Notre vie est fondée
sur un Messie crucifié (1, 23),
honte du genre humain (Ps 22 (21), 7)
dont notre modernité se moque
parce qu’elle reste fascinée
par le sur-homme, l’übermersch, de Nietzsche.

Aujourd’hui, l’embryon humain s’achète
et l’utérus de la femme se loue,
mais l’Amour de Dieu
ne s’achète toujours pas
et jamais ne s’achètera !
La croix nous a définitivement révélé
la scandaleuse gratuité de l’Amour
qui n’appartient qu’à ceux qui sont pauvres devant Dieu.

*

Frères et sœurs, la question que nous pose cet Évangile
est de savoir si nous laissons Jésus
entrer dans notre sanctuaire,
dans notre relation à Dieu ?
Ou bien sommes-nous
comme le grand inquisiteur de Dostoïevski
qui dit à Jésus : « Pourquoi es-tu venu nous déranger ? »
et qui fait jeter Jésus au cachot.

Aujourd’hui en ce temps favorable du Carême
laissons Jésus entrer et chasser de nos cœurs
tout commerce avec Dieu.
Il vient en nous et nous fait déposer
tout ce que nous avons l’habitude de présenter à Dieu
pour nous assurer sa bienveillance.

Oui, qu’est-ce que nous apportons si souvent à Dieu
pour être sûrs d’être aimés ?
Cela, déposons-le maintenant
pour être les mains vides devant l’Amour !

Laissons Jésus chasser
de nos cœurs,
de nos habitudes,
de nos pensées
tout ce qui n’est pas filial.
Laissons-Le vraiment « demeurer en nous ».
Alors nous entrerons
dans le vrai Sanctuaire,
dans son Corps,
le Corps du Christ ressuscité :
nous « demeurerons en Lui »,
nous habiterons le Sanctuaire
de la liberté et de la joie des enfants de Dieu !
Voilà la merveille
que nous pouvons vivre en ce temps de Carême !
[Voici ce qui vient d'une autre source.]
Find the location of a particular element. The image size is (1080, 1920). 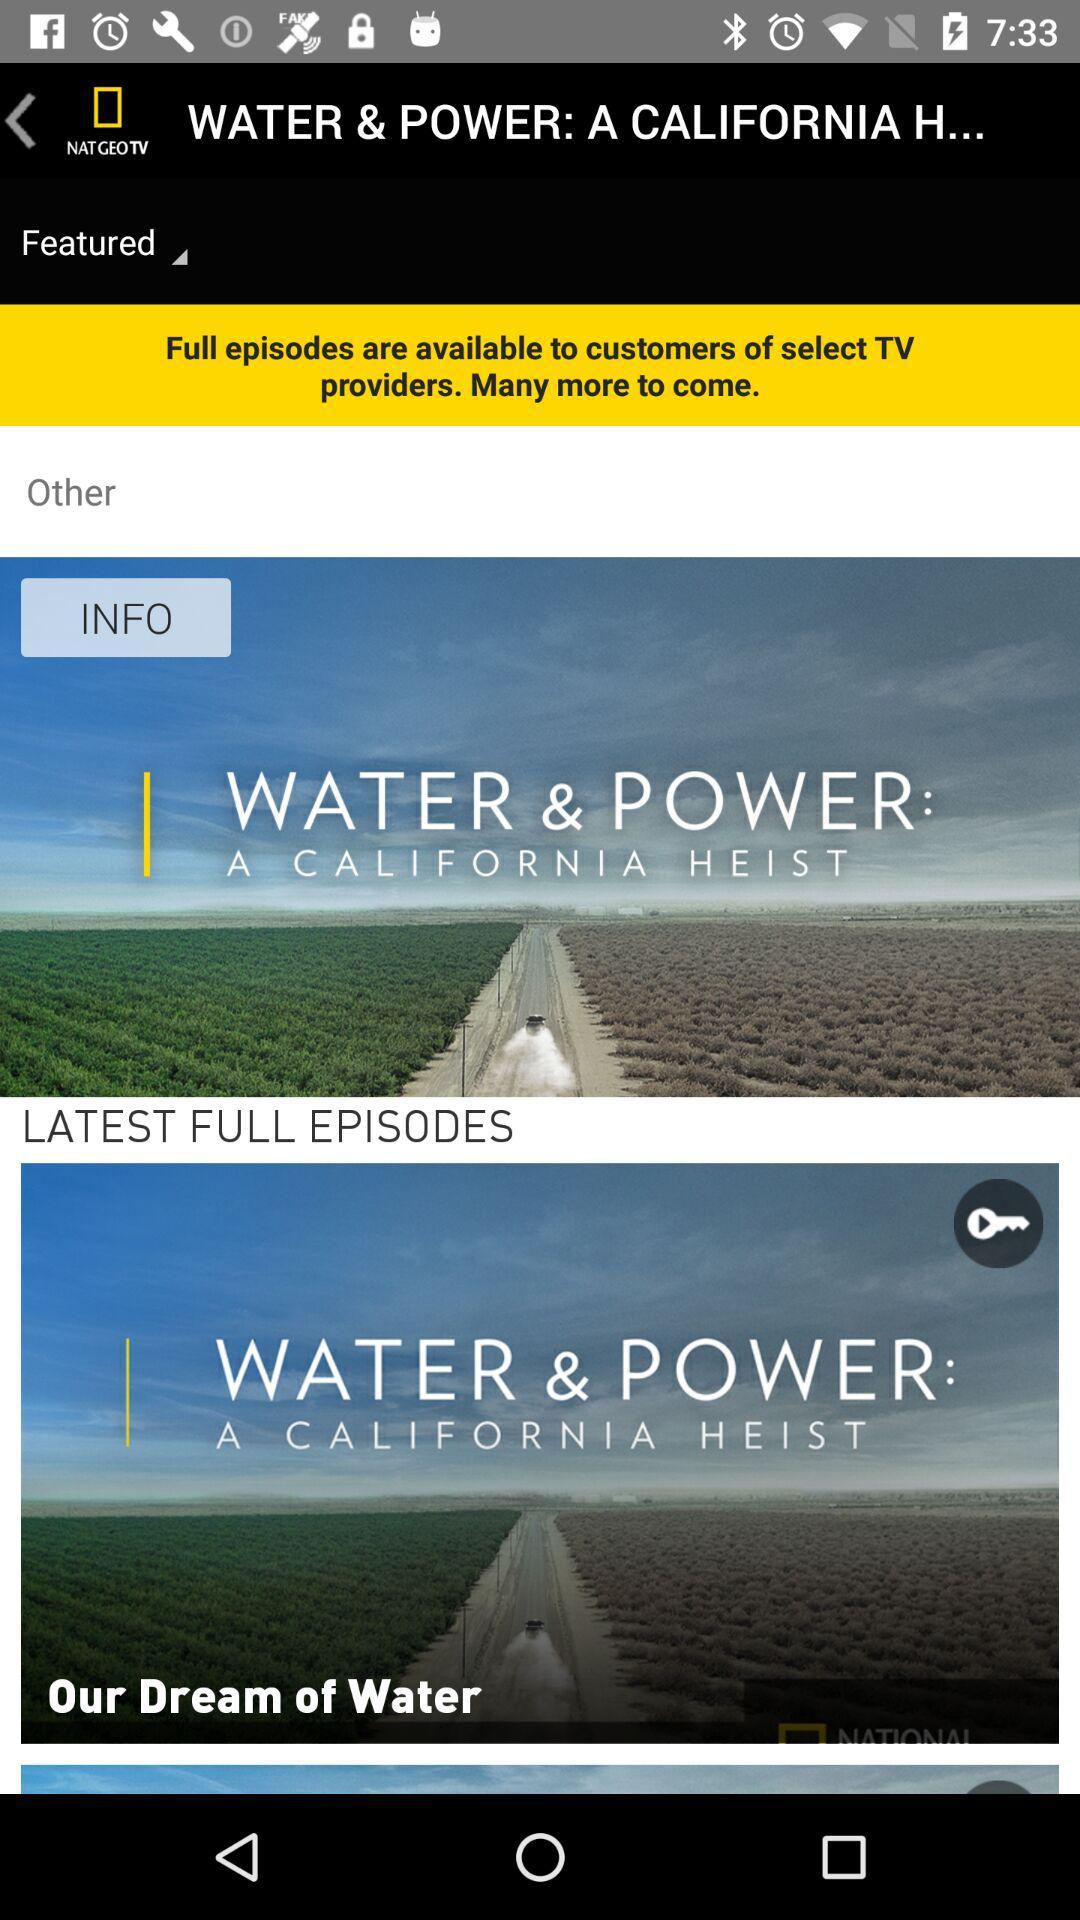

info icon is located at coordinates (126, 616).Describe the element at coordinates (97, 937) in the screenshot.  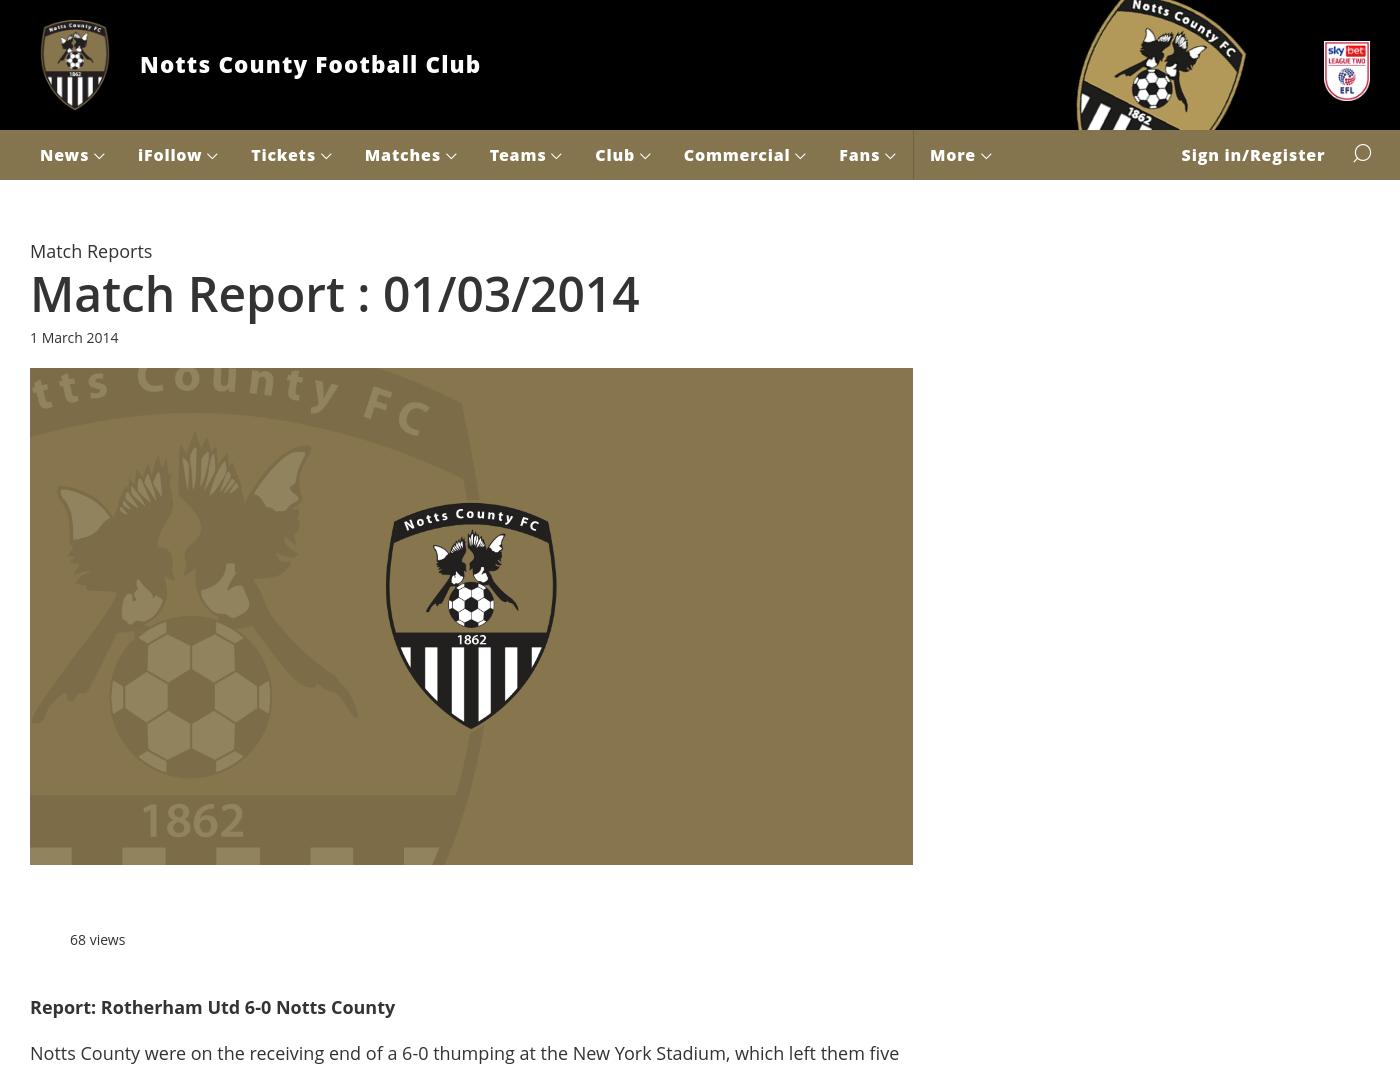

Oui, les petits enfants juifs de Jérusalem
avaient bien raison de crier de joie
« Hosannah au Fils de David ! »

Louange à toi, Jésus,
Toi qui en cette Eucharistie
viens nous purifier
de tout ce qui en nous
n’est pas filial
pour que nous puissions
demeurer en Toi.
Tu es l’Amour,
Tu es notre Sauveur.

Oui, hosannah !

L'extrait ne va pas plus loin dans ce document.